La Legislatura bonaerense recibió un pedido de informes para conocer cómo el Gobierno provincial supervisa y fiscaliza las obras hidráulicas no autorizadas, en particular los canales clandestinos que se multiplican en zonas rurales y alteran el escurrimiento natural del agua.
La iniciativa busca obtener precisiones sobre la aplicación del nuevo procedimiento aprobado por el Ministerio de Infraestructura y Servicios Públicos para intervenir frente a estas prácticas ilegales, que generan conflictos entre productores, impacto ambiental y riesgos hídricos en distintas regiones de la provincia.
Entre los puntos planteados, se solicita información sobre la implementación de la Resolución N° 46/2026 y su alcance en áreas rurales, donde la apertura de canales sin autorización avanza sin controles previos. Además, se advierte que este tipo de intervenciones provoca anegamientos, pérdida de productividad y tensiones con localidades cercanas.

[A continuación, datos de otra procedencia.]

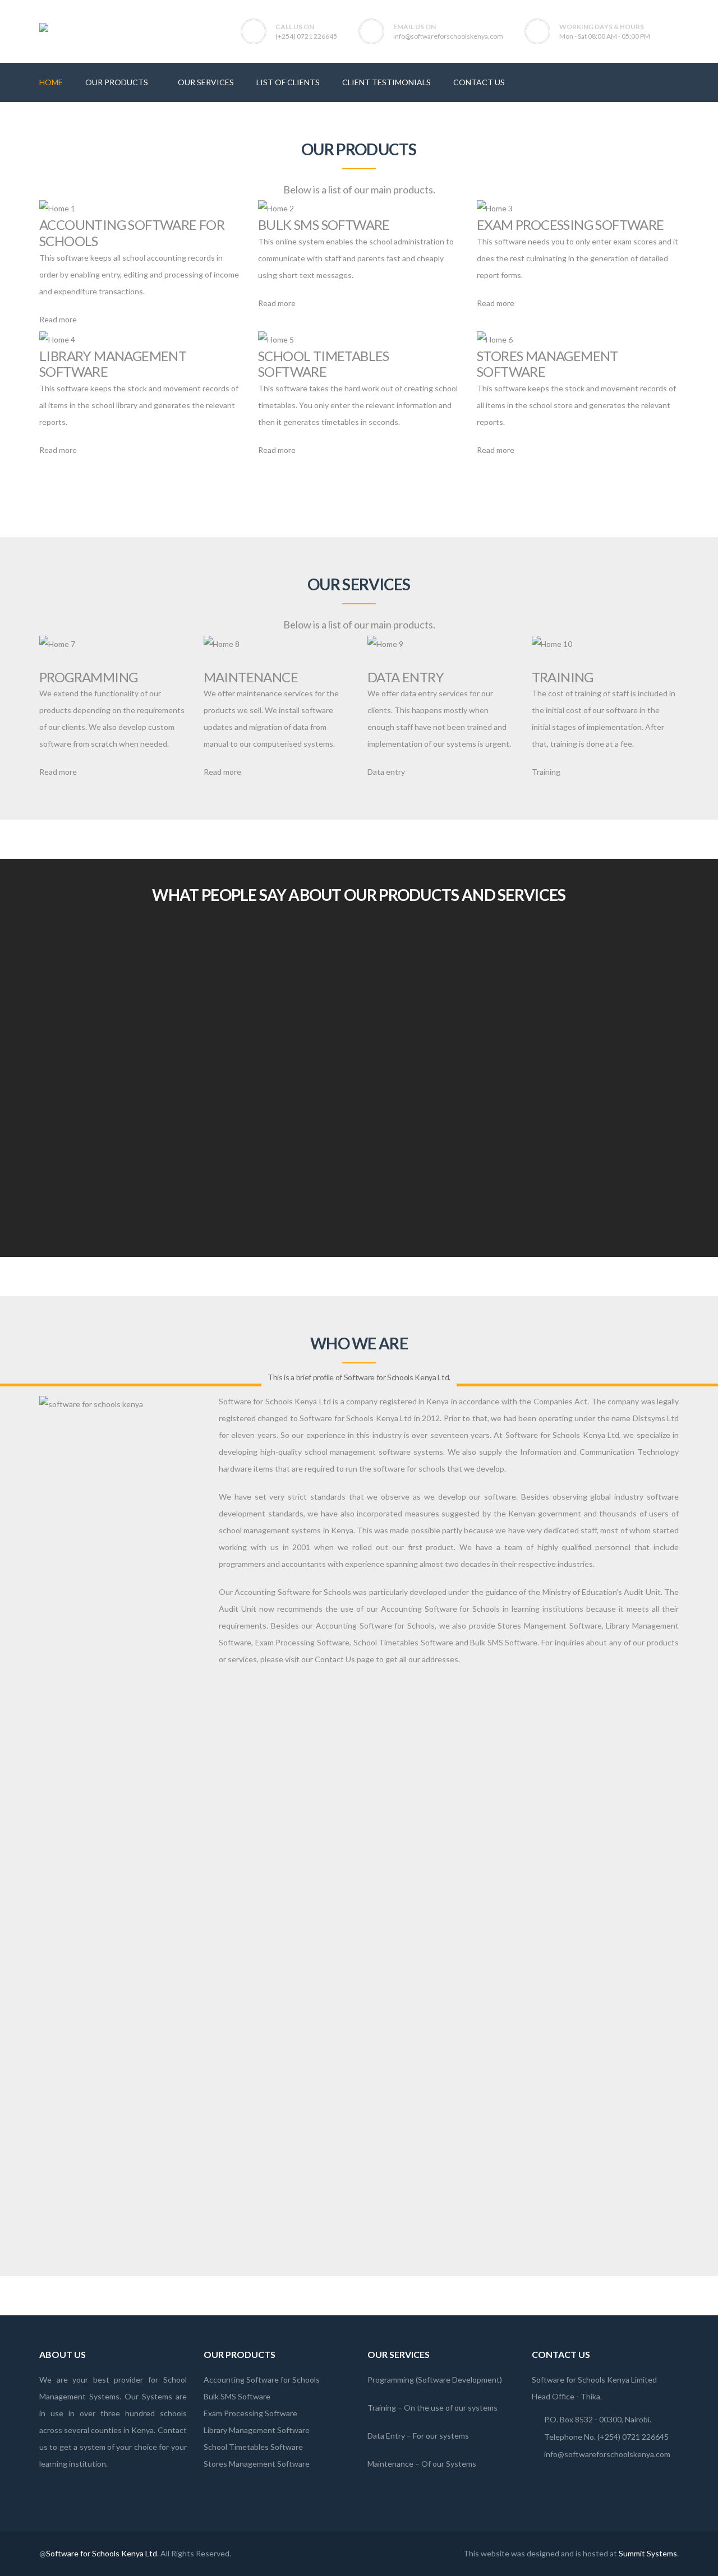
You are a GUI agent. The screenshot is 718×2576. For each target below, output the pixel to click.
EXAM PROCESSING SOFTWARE (570, 224)
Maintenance (390, 2463)
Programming (390, 2379)
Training (546, 771)
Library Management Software (257, 2430)
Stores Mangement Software (549, 1625)
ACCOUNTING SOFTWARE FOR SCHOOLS (131, 232)
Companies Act (560, 1401)
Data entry (386, 771)
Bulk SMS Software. (504, 1642)
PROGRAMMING (88, 677)
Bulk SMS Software (237, 2396)
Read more (58, 319)
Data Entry (386, 2435)
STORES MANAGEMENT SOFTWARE (547, 364)
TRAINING (562, 677)
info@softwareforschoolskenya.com (448, 36)
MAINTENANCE (251, 677)
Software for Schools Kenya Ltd (101, 2553)
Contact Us (335, 1659)
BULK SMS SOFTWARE (324, 224)
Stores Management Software (257, 2463)
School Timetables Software (403, 1642)
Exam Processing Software (302, 1642)
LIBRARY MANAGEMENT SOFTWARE (112, 364)
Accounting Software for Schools (292, 1592)
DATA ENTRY (405, 677)
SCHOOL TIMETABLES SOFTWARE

El proyecto también indaga sobre el uso de herramientas tecnológicas, como imágenes satelitales y sistemas de información geográfica, para detectar obras ilegales, así como la existencia de convenios con organismos científicos y técnicos que fortalezcan las tareas de control.
Otro eje central refiere a la articulación entre la Autoridad del Agua y la Dirección Provincial de Hidráulica al evaluar canalizaciones no autorizadas, y al rol de los municipios, incorporados como autoridades de comprobación tras las modificaciones al Código de Aguas. En ese sentido, se consulta si la Provincia impulsa instancias de capacitación y asistencia técnica para los gobiernos locales.
Finalmente, se remarca la importancia de una intervención temprana para evitar que las obras clandestinas se consoliden y generen daños hídricos de difícil reversión.